El domingo salí a media mañana hacia el aeropuerto, conduciendo por calzadas oscuras y mojadas que cruzaban un deslumbrante mundo vitrificado. Fragmentos de hielo aflojados por el sol se desprendían de cables telefónicos, tejados y árboles y se estrellaban contra el suelo como proyectiles de cristal arrojados desde el cielo. El parte meteorológico pronosticaba otra tormenta, y me sentí profundamente complacida, a pesar de las molestias. Quería momentos de tranquilidad ante el hogar en compañía de mi sobrina. Lucy estaba creciendo.
No parecía que hubiera pasado tanto tiempo desde que nació. Nunca olvidaría los ojos grandes y fijos que seguían todos mis movimientos en casa de su madre, ni los desconcertantes arrebatos de ira y pesar cuando le fallaba en alguna menudencia. La patente adoración de Lucy me conmovía tan profundamente como me asustaba. Me había hecho experimentar una intensidad de sentimiento que no había conocido hasta entonces.
Conseguí que los guardias de seguridad me franquearan el paso y esperé ante la puerta examinando ansiosa a los pasajeros que emergían del túnel de embarque. Buscaba a una adolescente regordeta con una larga cabellera rojo oscuro y un alambre de ortodoncia en la boca cuando una joven impresionante se plantó ante mí y sonrió.
—¡Lucy! —exclamé, y la estreché entre mis brazos—. Dios mío. Casi no te conocía.
El pelo, corto y deliberadamente alborotado, acentuaba el efecto de los ojos verde claro y de una buena estructura ósea que yo no sabía que tuviera. No llevaba ni rastro de metal en los dientes, y había cambiado sus gruesas gafas por una leve montura de carey que le confería la apariencia de una seria pero atractiva estudiante de Harvard. Sin embargo, lo que más me sorprendió fue el cambio que se había producido en su cuerpo, pues desde la última vez que la vi había dejado de ser una adolescente rolliza para convertirse en una esbelta deportista de largas piernas vestida con unos cómodos tejanos descoloridos y varios centímetros demasiado cortos, una blusa blanca, un cinturón rojo de cuero trenzado y mocasines sin calcetines.

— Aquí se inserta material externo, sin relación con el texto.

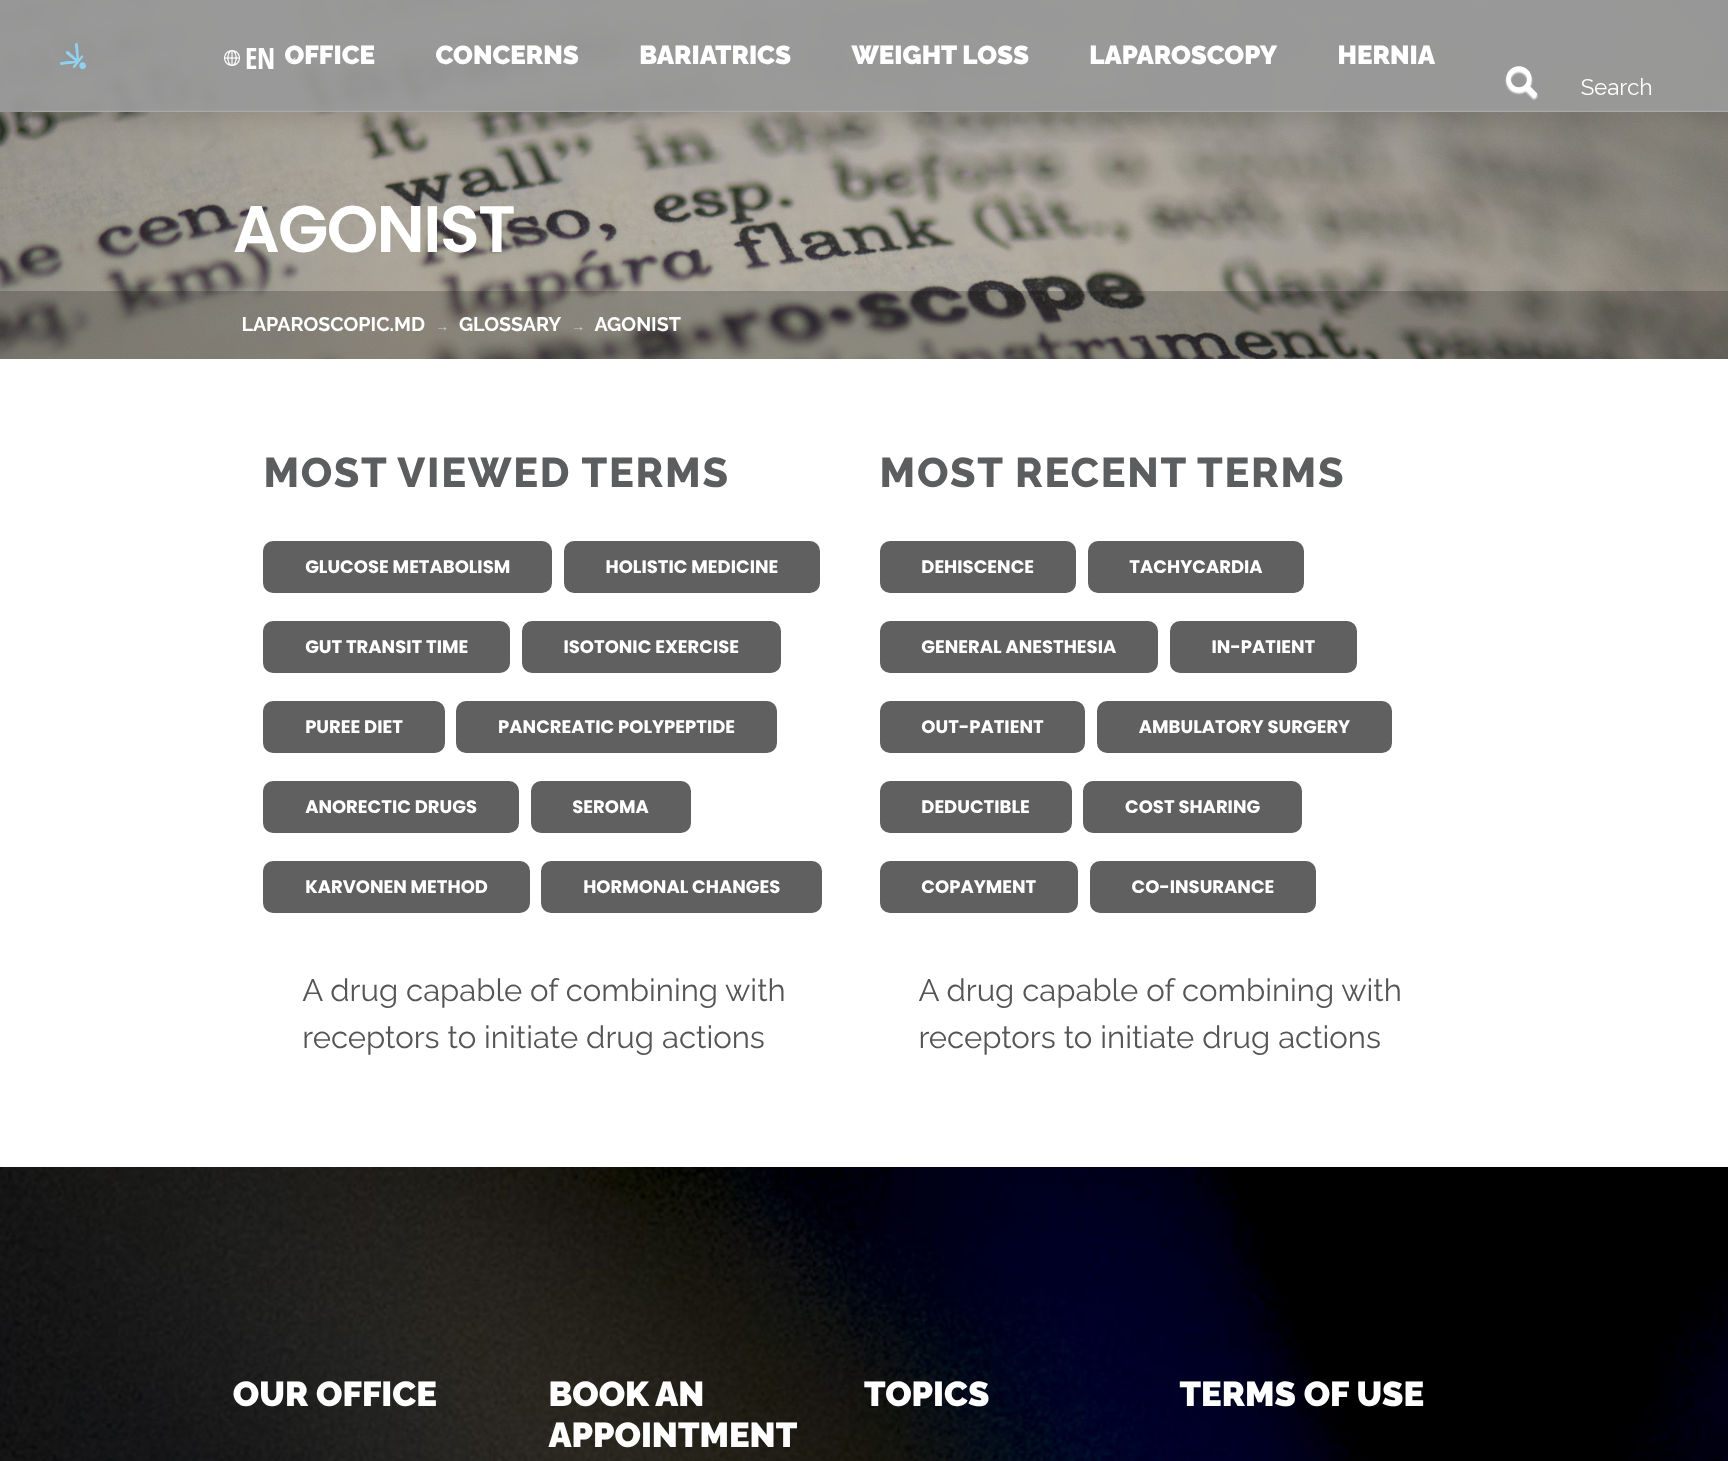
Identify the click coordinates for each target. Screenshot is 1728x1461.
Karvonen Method (396, 887)
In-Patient (1263, 647)
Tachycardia (1195, 567)
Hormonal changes (681, 887)
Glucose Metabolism (407, 567)
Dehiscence (977, 567)
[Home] (82, 57)
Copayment (978, 887)
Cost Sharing (1192, 807)
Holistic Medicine (692, 567)
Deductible (975, 807)
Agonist (637, 324)
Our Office (335, 1395)
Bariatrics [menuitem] (715, 56)
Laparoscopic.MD (333, 324)
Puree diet (354, 727)
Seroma (610, 807)
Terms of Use (1302, 1395)
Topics (926, 1395)
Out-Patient (982, 727)
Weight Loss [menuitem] (939, 56)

Llevaba una bolsa para libros, y vislumbré el destello de una fina pulsera de oro en el tobillo. Me fijé en que no llevaba maquillaje ni sostenes.

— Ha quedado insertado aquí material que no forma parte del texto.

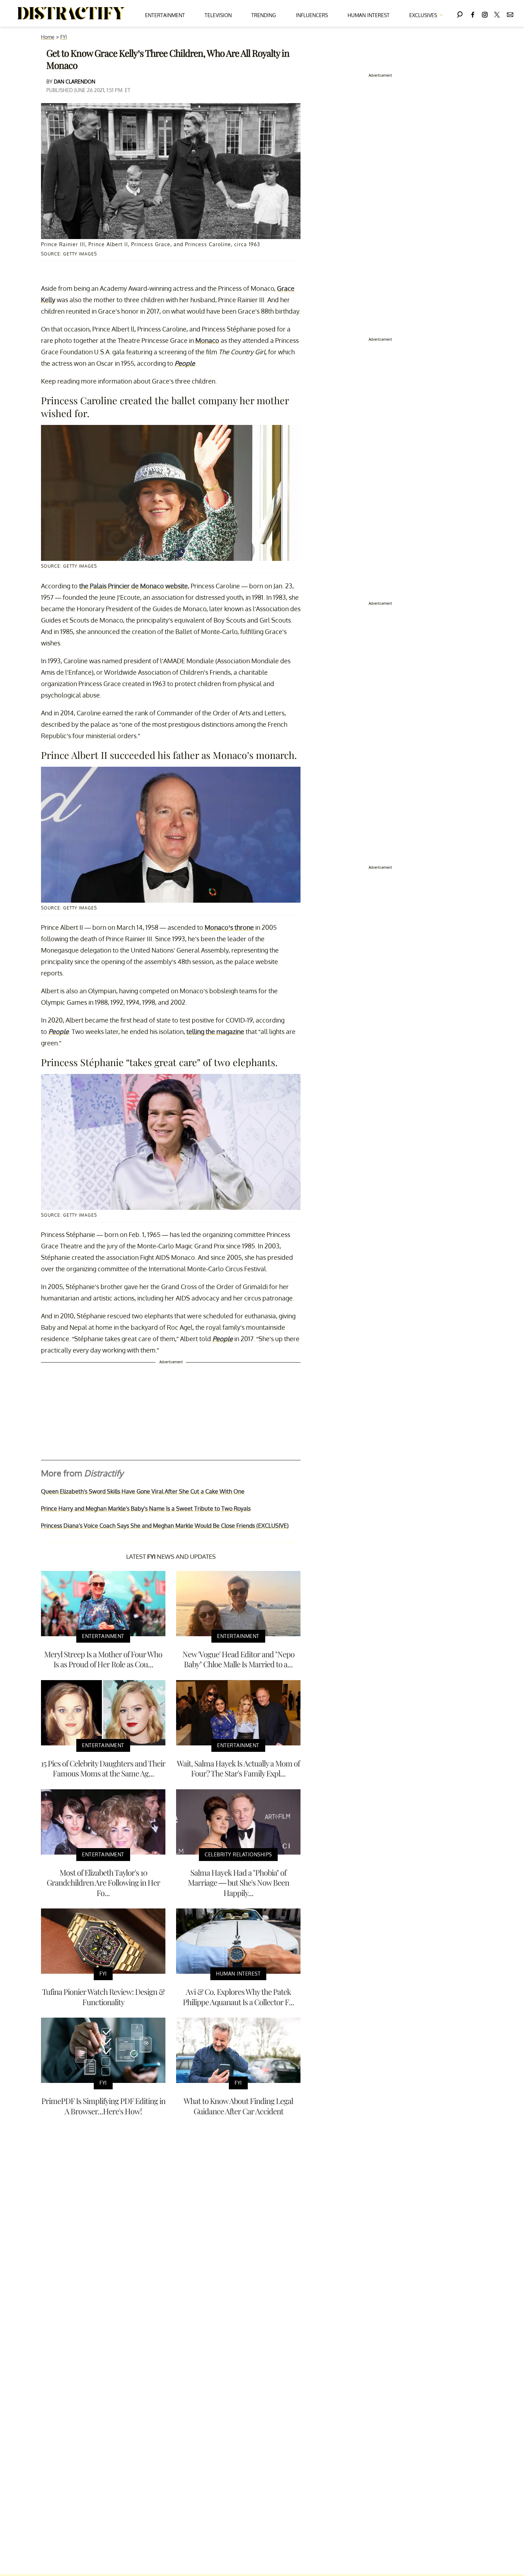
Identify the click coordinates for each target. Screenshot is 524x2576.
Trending (263, 15)
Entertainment (165, 15)
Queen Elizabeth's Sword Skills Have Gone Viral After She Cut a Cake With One (143, 1491)
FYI (63, 37)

—¿Dónde tienes el abrigo? —le pregunté mientras íbamos en busca del equipaje.
—Esta mañana, cuando he salido de Miami, estábamos a veintisiete grados.
—Te congelarás antes de llegar al coche.
—Es físicamente imposible que me congele antes de llegar al coche, a no ser que lo tengas aparcado en Chicago.
—¿No llevas ningún jersey en la maleta? —inquirí.
—¿Te has dado cuenta de que me hablas igual que la abuela te habla a ti? Por cierto, dice que parezco una vagabunda rockera. Es su despropósito del mes.